Nothing should appear in the answer except the line containing "Instruction: Open the" and the lines following it through the end of the listing, each given exactly.

• • • •

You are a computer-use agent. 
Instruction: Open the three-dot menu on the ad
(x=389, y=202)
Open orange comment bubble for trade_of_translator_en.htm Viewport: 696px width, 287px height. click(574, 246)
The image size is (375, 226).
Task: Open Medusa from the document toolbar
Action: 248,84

• • • •

[Response to this exercise]
Instruction: Open the three-dot menu on the ad
(x=389, y=202)
Open orange comment bubble for trade_of_translator_en.htm Viewport: 696px width, 287px height. click(574, 246)
The image size is (375, 226).
Task: Open Medusa from the document toolbar
Action: 248,84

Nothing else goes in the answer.